Troubleshoot Machine learning

This section describes troubleshooting machine learning.

Datasets

Use this troubleshooting information when creating and using Datasets.

UNABLE TO LOAD DATA from the Data Lake

Solution: Navigate to the Compass user interface in Data Lake and validate that the query returns data as expected. See the Compass documentation for additional information.

Warning related to MALFORMED ROWS when uploading file

Cause: This could mean that the datatype selected for a field does not conform on some rows or a row has an incorrect number of columns.

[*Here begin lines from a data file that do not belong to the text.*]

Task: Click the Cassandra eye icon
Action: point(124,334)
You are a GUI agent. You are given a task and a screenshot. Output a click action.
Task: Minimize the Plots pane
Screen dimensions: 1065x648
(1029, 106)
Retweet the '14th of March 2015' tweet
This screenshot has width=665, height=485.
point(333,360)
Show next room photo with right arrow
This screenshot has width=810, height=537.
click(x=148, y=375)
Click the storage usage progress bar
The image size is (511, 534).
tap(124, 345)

Solution: Validate the separated file before upload.

The DATE / TIMESTAMP DATATYPES from the dataset file are not recognized correctly in the metadata section

Solution: When uploading a dataset from file, specify a Date & Timestamp format of the respective dataset in the Details page.

Quests

Use this troubleshooting information when creating and using Quests.

The quest has a FAILED status

Solution: Identify the failing activity and check the error log. A log will be available to the user providing some information to pin point the issue.

The dataset contains MISSING VALUES

Cause: Most algorithms cannot process missing data.

Solution: Check the dataset and handle the missing values by applying the Handle Missing Data activity before training the model.

The dataset contains features with STRING data type

Cause: Most algorithms cannot process string values.

Solution: Check the dataset and convert the string features into numeric by applying the Index Data or One Hot Encoder activity before training the model.

The LABEL is NOT SPECIFIED before applying a supervised algorithm

Solution: Apply Edit Metadata activity and specify the label.

MULTIPLE columns are specified as LABELS

Cause: Only one label can be specified.

Solution: Apply Edit Metadata and confirm the label.

The Compare Model activity takes INCOMPARABLE MODELS as inputs

Cause: Models must be of the same type (either classification or regression type) to get comparable results.

Solution: Confirm the model type.

The SCRIPTING activity fails

Solution: Confirm that the output variable is defined in the code as an output of the activity.

Errors in the CONFIGURATION of the ALGORITHM hyperparameters

Solution: Make sure you have these values set correctly:

XGboost: num.class parameter =! unique number of classes
XGboost binary: classification objective on multiclass label column
Linear Learner - multiclass classifier: num.class parameter =! unique number of classes
Linear Learner - regressor: log not in [0,1] content label column

Training failed with NO ERROR LOG

Cause: For security reasons an error log could not be provided.

Solution: This may be an application error to be resolved.

The error log indicates that a TIMEOUT has occurred on the quest

Solution: Stopping and restarting the quest may resolve the issue.

WHICH ALGORITHM / OBJECTIVE to use

Solution: See the Algorithm Quick Reference in the main menu.

Long execution times

Use this troubleshooting information when experiencing long execution times.

There is a One-Hot Encoder activity present and running

Cause: The One-Hot Encoder results in too many columns if there is a high number of unique values. This may cause long computation times.

There is a user-defined SCRIPT or SQL activity present and running

Cause: The user has the flexibility to define a script or their own SQL which could result in long running activities.

The DATA volume is LARGE

Cause: Pre-processing and training on large datasets can take time.

Endpoints

Use this troubleshooting information when creating and using Endpoints.

UNABLE TO DEPLOY ENDPOINT - button is disabled

Cause: The production quest must be saved and run with a status value of Finished.

Solution: Save and run the production quest to enable the button.

ENDPOINT TESTING RETURNS AN ERROR

Solution:

Validate that the endpoint has a status value of Active.
Validate that the request payload is valid.
Validate that the request datatypes correspond to the endpoint schema.
If testing with .csv file input:
- Make sure the .csv file does not contain a header row.
- Validate that the request payload variables come in the same sequence as in the endpoint schema.
If testing with JSON input:
- Make sure there are no null values in the JSON.

INVOKING the endpoint for PREDICTIONS through API Gateway FAILS

Solution: Validate that the sequence of input values conforms to the schema definition.